Silvia Saint, born Silvie Tomčalová (born 12 February 1976) is a former Czech pornographic actress. In 1996 she was Penthouse Pet of the Year in the Czech edition of the magazine. She has appeared in over 300 pornographic movies.

Early life
Silvia Saint was born Silvia Tomcalova on February 12, 1976, in what is now the Czech Republic. She was an only child who faced many hardships in her life including poverty and the death of her father when she was young.

Career
Saint began as an erotic modeling, first lingerie, then nude in magazines and finally to pornographic films. She was Penthouse Pet of the Year in 1996 (Czech edition). After her introduction to the American porn industry she became the October 1998 Penthouse Pet of the Month (U.S. edition).

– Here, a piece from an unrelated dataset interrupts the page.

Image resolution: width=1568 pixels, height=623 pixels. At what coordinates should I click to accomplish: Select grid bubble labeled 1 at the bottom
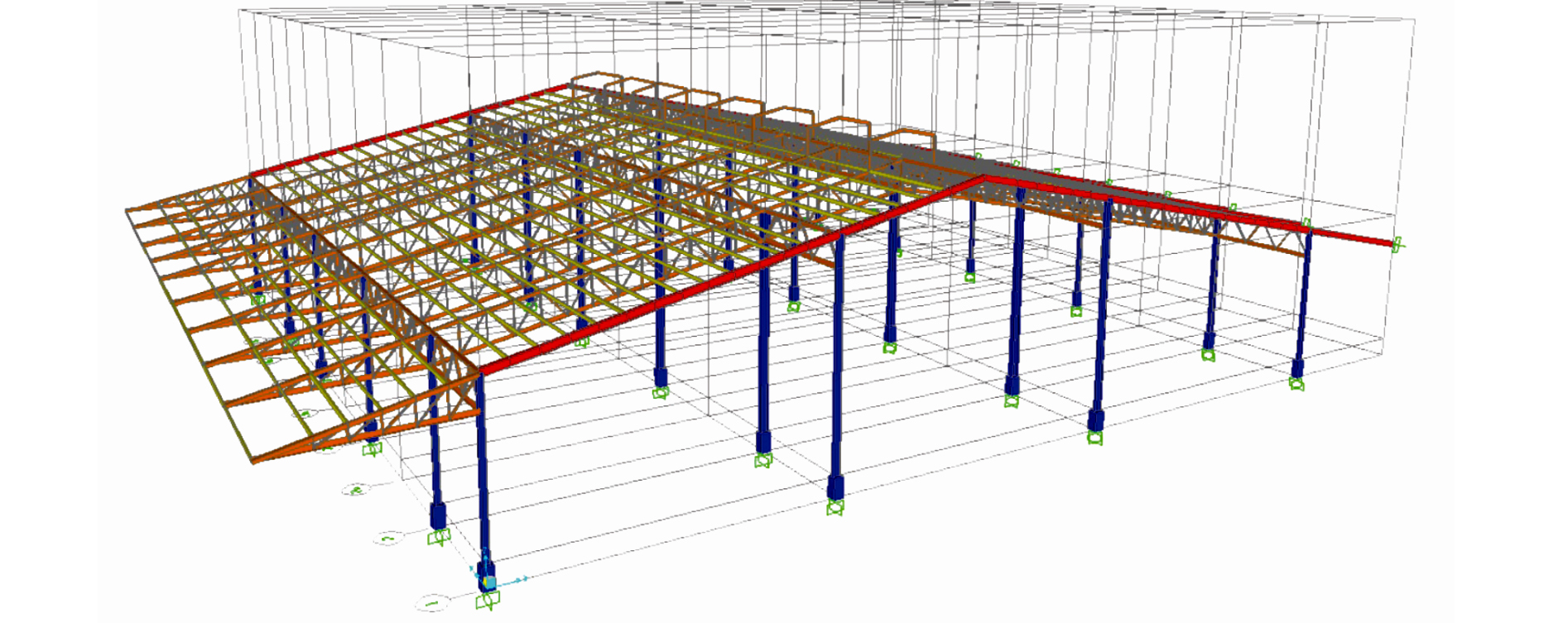[432, 603]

Saint's early films were shot in Europe, many for Private Media Group. She performed in a Private Media Group sex in space-themed pornographic film The Uranus Experiment: Part Two, which featured a brief scene filmed in a Russian aircraft flying a parabolic track (similar to NASA's Vomit Comet). The film featured around 20 seconds of Saint and Nick Lang (who both portray astronauts living on a space station) having penetrative sex in freefall. The scene was nominated for a Nebula Award, but it did not win.

Saint was awarded a Lifetime Achievement Award at Torino Sex 2005, Turin's second annual Delta of Venus Fair.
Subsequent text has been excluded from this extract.